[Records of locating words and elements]
___
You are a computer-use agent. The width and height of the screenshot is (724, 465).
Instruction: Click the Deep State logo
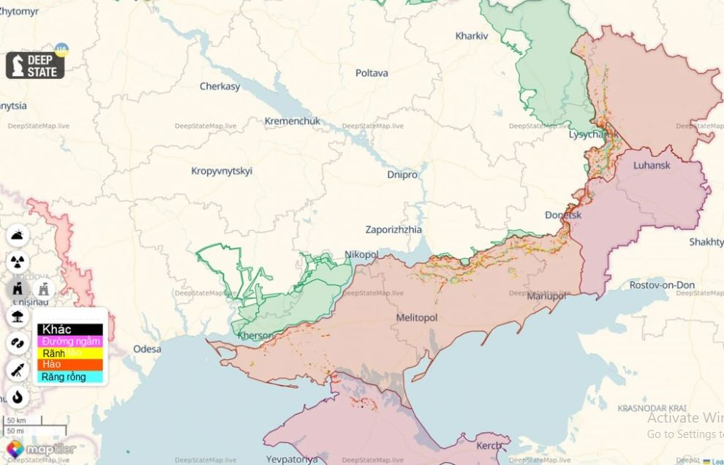[x=35, y=66]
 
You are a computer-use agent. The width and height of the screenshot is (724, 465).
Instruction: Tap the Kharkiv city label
[x=471, y=36]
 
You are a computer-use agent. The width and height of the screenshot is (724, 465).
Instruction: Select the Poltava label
[x=372, y=73]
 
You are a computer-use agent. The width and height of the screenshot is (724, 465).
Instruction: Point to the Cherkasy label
[x=219, y=86]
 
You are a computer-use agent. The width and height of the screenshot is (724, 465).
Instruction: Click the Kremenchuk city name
[x=292, y=121]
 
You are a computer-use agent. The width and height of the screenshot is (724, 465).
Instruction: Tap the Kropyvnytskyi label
[x=222, y=171]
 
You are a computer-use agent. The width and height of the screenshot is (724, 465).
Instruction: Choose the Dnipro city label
[x=402, y=175]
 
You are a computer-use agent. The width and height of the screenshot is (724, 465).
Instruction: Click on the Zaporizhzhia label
[x=393, y=230]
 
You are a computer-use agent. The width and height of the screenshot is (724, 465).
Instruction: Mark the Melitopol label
[x=416, y=318]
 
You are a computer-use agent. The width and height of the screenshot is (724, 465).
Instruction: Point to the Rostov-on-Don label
[x=662, y=285]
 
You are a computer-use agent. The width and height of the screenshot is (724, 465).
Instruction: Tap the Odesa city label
[x=147, y=349]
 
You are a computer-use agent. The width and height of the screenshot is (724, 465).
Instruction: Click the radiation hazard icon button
[x=18, y=262]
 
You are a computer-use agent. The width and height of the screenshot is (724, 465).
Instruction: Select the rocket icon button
[x=18, y=370]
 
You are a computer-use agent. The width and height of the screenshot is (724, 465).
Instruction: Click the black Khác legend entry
[x=70, y=329]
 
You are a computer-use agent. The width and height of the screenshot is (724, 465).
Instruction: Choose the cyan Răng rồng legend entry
[x=70, y=377]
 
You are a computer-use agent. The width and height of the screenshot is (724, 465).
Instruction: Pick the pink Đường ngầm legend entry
[x=70, y=341]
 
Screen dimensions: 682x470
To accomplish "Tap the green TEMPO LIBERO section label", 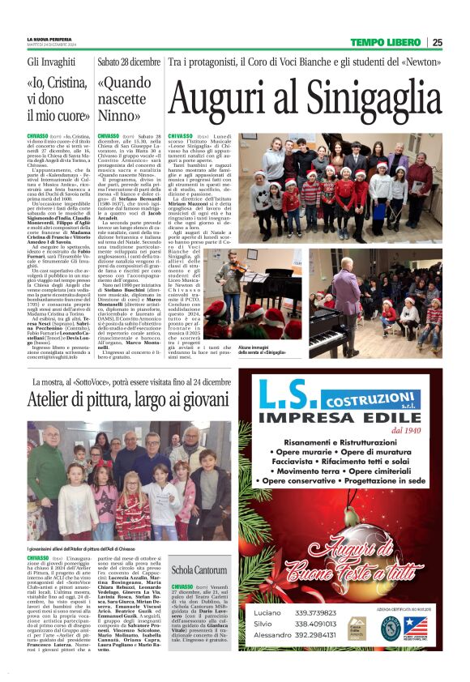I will click(386, 42).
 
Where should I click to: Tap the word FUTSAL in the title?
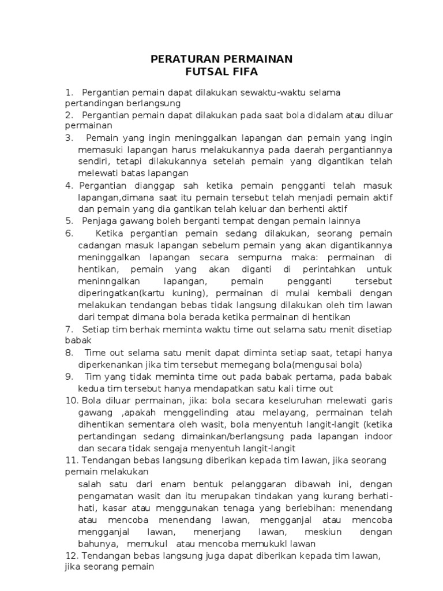coord(205,72)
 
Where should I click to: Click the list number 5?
coord(69,220)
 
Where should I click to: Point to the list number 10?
coord(71,401)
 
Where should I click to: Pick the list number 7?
coord(69,329)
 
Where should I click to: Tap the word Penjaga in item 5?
coord(99,220)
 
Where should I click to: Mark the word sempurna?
coord(288,257)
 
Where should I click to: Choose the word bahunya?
coord(98,544)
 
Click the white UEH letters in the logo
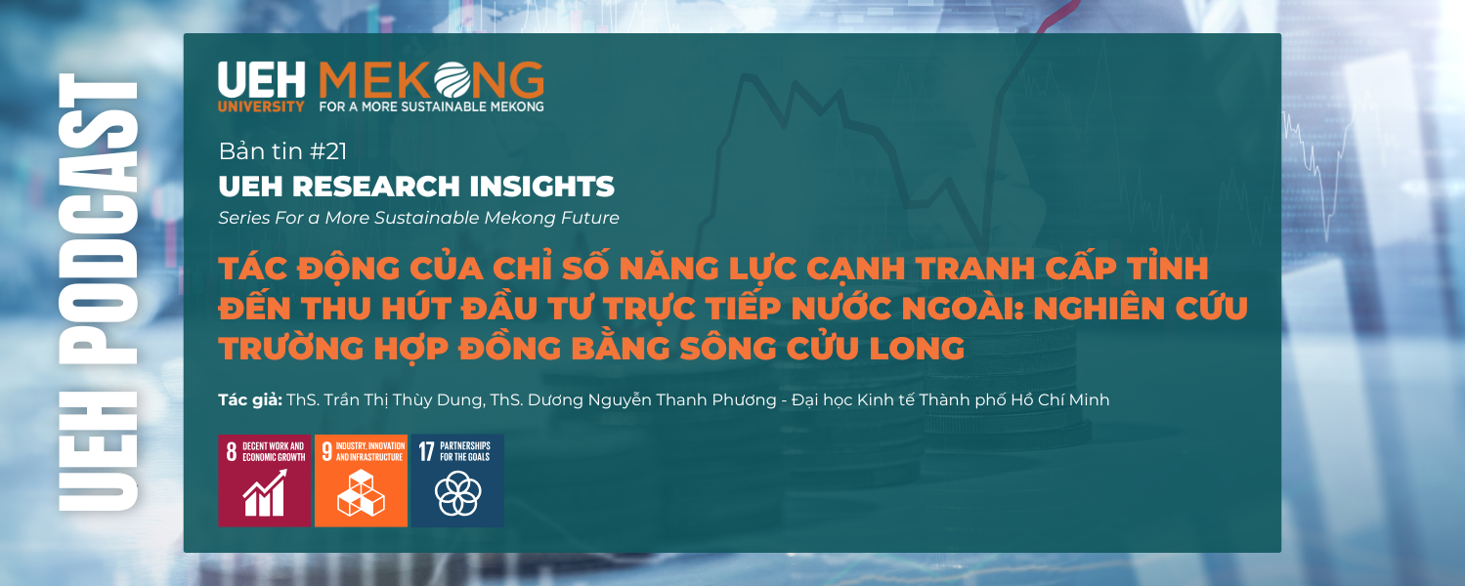click(262, 80)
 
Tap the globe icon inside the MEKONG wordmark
click(452, 80)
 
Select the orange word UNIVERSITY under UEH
click(261, 106)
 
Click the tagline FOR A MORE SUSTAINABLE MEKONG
click(431, 106)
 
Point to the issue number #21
click(327, 151)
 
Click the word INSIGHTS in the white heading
click(541, 187)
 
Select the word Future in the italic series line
click(588, 218)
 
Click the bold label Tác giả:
click(250, 399)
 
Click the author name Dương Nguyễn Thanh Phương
click(652, 399)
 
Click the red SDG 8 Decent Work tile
click(264, 481)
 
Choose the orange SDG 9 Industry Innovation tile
click(361, 481)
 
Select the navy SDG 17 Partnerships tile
click(457, 481)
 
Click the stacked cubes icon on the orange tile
click(361, 493)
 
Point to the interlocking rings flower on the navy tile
click(457, 494)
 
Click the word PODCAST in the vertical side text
click(98, 219)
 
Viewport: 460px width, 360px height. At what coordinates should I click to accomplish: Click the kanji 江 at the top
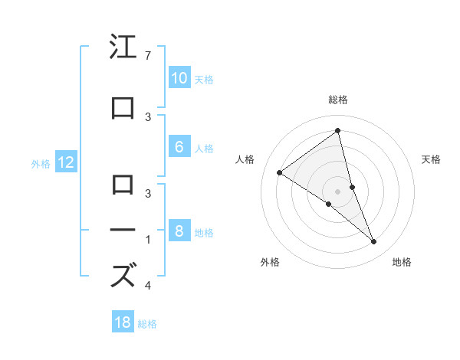click(x=123, y=47)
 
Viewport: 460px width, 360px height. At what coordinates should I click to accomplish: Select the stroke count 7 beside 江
click(x=147, y=56)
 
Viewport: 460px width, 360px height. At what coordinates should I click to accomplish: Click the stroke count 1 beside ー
click(x=147, y=240)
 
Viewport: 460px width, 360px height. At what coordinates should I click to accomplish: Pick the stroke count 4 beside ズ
click(x=147, y=286)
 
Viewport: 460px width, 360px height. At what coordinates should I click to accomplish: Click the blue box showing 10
click(x=179, y=78)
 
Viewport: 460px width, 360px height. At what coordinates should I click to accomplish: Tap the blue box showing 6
click(x=179, y=148)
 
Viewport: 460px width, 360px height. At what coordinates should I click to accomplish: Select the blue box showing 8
click(x=179, y=231)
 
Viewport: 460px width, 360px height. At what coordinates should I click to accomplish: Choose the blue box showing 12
click(x=66, y=162)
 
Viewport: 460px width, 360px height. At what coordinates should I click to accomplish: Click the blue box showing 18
click(x=123, y=322)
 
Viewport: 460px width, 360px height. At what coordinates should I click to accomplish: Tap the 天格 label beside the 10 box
click(x=204, y=79)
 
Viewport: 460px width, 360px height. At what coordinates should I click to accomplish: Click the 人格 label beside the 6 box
click(x=204, y=149)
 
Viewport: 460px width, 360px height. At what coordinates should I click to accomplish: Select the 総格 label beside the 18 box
click(x=147, y=323)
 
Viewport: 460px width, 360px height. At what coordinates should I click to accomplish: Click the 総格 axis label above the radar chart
click(x=337, y=100)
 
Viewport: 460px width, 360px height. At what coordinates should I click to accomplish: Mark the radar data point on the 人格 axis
click(x=280, y=172)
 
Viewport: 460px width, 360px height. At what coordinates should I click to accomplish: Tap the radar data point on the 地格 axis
click(x=374, y=242)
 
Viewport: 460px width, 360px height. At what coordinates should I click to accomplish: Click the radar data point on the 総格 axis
click(x=337, y=131)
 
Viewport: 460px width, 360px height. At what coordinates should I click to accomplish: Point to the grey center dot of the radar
click(x=337, y=191)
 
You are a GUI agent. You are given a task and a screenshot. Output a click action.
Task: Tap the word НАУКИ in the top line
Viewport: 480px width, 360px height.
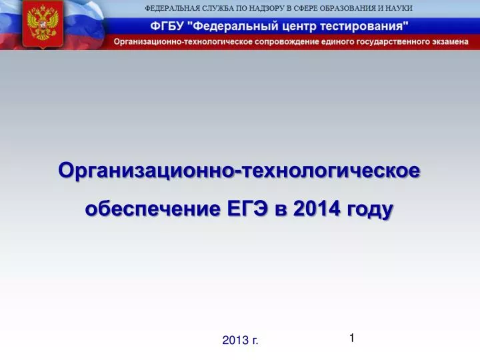click(397, 8)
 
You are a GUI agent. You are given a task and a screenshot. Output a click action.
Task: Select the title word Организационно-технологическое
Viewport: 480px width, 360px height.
click(239, 171)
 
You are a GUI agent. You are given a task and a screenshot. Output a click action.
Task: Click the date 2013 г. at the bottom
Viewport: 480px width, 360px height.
click(240, 340)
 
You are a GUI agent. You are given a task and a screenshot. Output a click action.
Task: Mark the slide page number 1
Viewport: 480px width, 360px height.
click(351, 338)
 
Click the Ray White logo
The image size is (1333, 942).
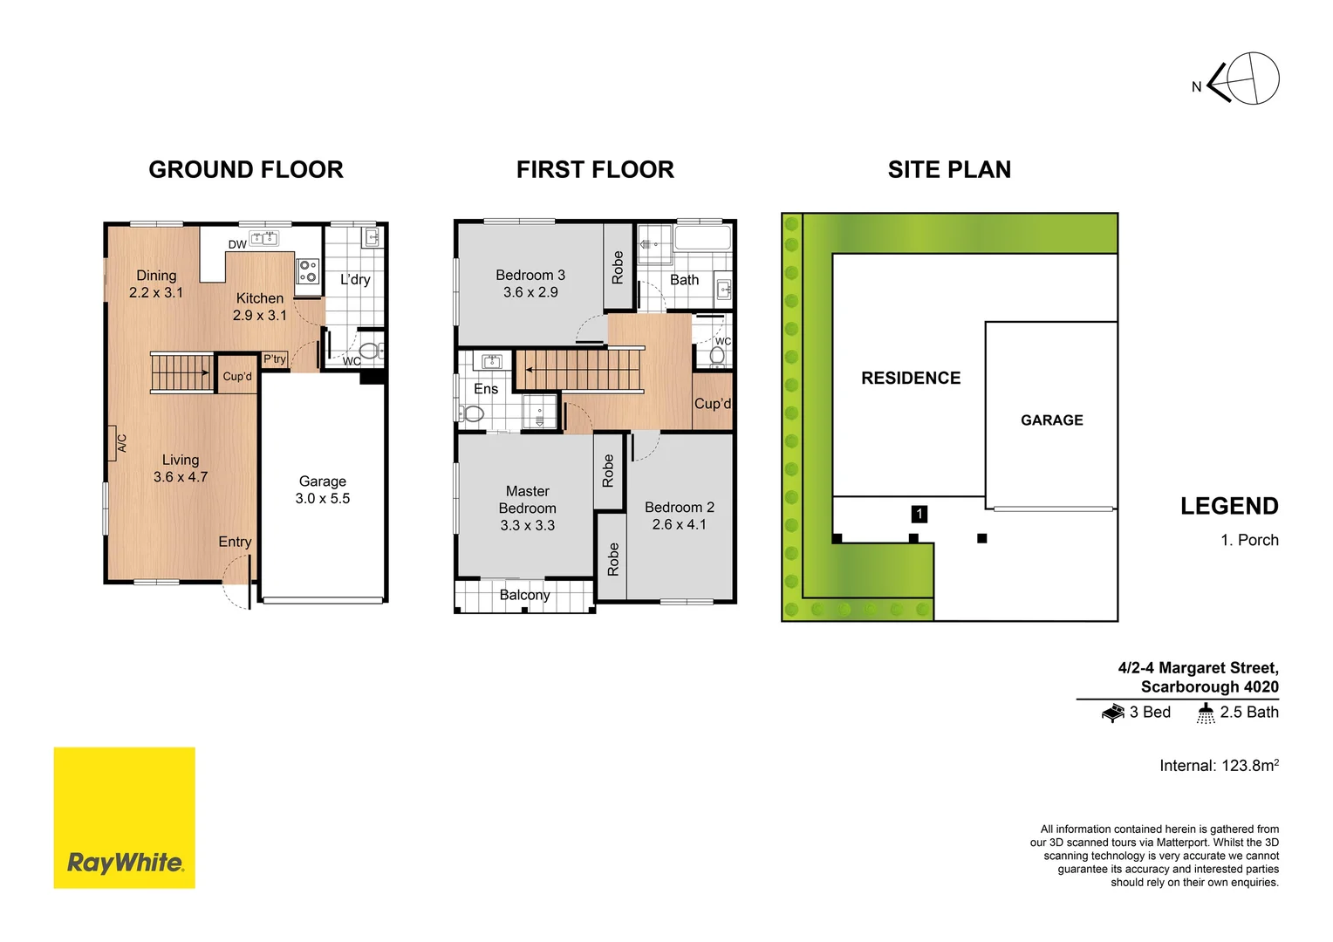[124, 817]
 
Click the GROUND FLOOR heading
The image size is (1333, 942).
[246, 169]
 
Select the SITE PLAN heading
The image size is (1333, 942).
[949, 169]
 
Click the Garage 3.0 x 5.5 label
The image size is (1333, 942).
[323, 490]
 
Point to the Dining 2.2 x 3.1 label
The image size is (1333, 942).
[156, 284]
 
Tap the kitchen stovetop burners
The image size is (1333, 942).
[308, 270]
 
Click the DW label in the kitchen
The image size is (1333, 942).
[237, 245]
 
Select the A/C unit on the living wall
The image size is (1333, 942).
[113, 443]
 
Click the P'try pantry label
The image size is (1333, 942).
[275, 359]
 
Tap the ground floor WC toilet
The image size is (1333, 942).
[370, 351]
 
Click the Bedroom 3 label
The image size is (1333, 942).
[530, 283]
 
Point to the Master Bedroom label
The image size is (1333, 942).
[528, 508]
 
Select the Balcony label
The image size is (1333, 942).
[524, 595]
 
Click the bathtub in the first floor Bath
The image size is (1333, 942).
[702, 238]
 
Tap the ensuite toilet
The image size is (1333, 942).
[472, 413]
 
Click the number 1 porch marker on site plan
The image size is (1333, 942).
[919, 515]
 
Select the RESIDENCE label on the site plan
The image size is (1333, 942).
[911, 378]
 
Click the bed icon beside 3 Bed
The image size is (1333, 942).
[1112, 713]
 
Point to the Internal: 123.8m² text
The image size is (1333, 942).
[1219, 765]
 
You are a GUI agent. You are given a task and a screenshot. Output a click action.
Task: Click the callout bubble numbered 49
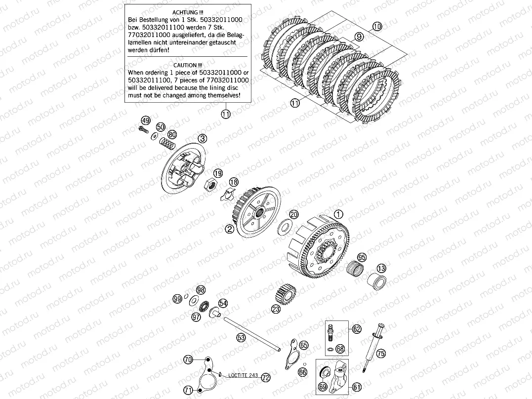pyautogui.click(x=146, y=121)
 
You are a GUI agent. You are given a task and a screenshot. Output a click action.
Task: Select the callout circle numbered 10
pyautogui.click(x=377, y=26)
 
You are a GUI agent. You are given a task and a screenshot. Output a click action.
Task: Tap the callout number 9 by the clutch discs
pyautogui.click(x=359, y=37)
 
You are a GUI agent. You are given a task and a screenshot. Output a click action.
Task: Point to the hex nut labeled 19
pyautogui.click(x=211, y=185)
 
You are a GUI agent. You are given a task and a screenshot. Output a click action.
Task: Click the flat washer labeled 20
pyautogui.click(x=286, y=227)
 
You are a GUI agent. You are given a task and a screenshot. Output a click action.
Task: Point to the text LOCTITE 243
pyautogui.click(x=243, y=375)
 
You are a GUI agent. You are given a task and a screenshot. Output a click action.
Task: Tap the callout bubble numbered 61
pyautogui.click(x=357, y=387)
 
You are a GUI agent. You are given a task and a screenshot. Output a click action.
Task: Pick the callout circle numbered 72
pyautogui.click(x=266, y=377)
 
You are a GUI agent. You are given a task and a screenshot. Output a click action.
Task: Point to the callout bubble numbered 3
pyautogui.click(x=203, y=138)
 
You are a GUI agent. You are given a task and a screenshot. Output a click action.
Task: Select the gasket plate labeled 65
pyautogui.click(x=292, y=353)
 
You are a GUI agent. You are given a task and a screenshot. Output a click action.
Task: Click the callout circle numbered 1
pyautogui.click(x=338, y=214)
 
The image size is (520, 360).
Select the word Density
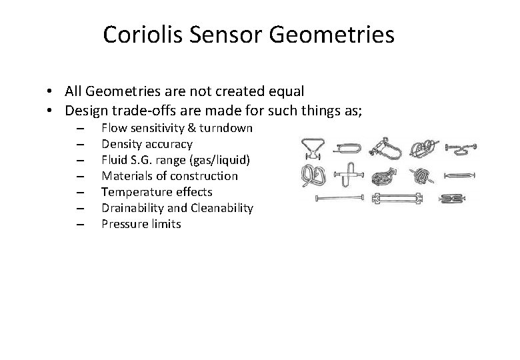(x=121, y=144)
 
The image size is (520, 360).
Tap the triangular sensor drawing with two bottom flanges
(x=311, y=147)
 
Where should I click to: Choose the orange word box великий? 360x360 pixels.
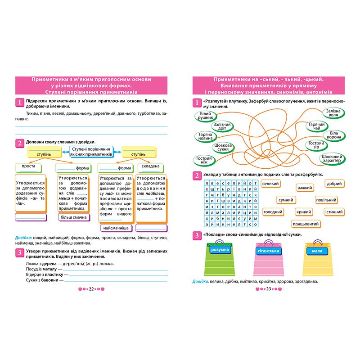tap(270, 184)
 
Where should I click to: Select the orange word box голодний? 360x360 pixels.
tap(273, 212)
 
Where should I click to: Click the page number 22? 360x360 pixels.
tap(91, 288)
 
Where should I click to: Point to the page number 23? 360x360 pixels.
tap(269, 288)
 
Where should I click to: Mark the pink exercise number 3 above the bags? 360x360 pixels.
tap(196, 235)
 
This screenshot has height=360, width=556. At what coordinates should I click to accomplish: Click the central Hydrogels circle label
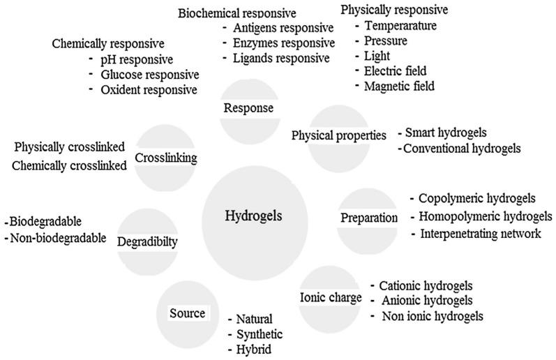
___
Rewrite the lines of the listing above, starting with the line that contains "江 at the top" and going on through the line that contains "click(x=123, y=322)", keeping each request as it stands but offsetting every click coordinate in the answers by 134. Give only those lines, and leave the pictures out.

ANSWER TO THIS EXERCISE >>
Viewport: 460px width, 360px height. At what coordinates should I click to accomplish: Click the kanji 江 at the top
click(x=257, y=181)
 
Viewport: 460px width, 360px height. At what coordinates should I click to accomplish: Select the stroke count 7 beside 江
click(x=281, y=190)
 
Viewport: 460px width, 360px height. At what coordinates should I click to accomplish: Click the stroke count 1 beside ー
click(x=281, y=374)
 
Viewport: 460px width, 360px height. At what coordinates should I click to accomplish: Pick the stroke count 4 beside ズ
click(x=281, y=420)
 
Viewport: 460px width, 360px height. At what coordinates should I click to accomplish: Click the blue box showing 10
click(x=313, y=212)
 
Viewport: 460px width, 360px height. At what coordinates should I click to accomplish: Tap the blue box showing 6
click(x=313, y=282)
 
Viewport: 460px width, 360px height. At what coordinates should I click to accomplish: Select the blue box showing 8
click(x=313, y=365)
 
Viewport: 460px width, 360px height. At what coordinates should I click to accomplish: Choose the blue box showing 12
click(x=200, y=296)
 
Viewport: 460px width, 360px height. At what coordinates should I click to accomplish: Click the blue box showing 18
click(x=257, y=456)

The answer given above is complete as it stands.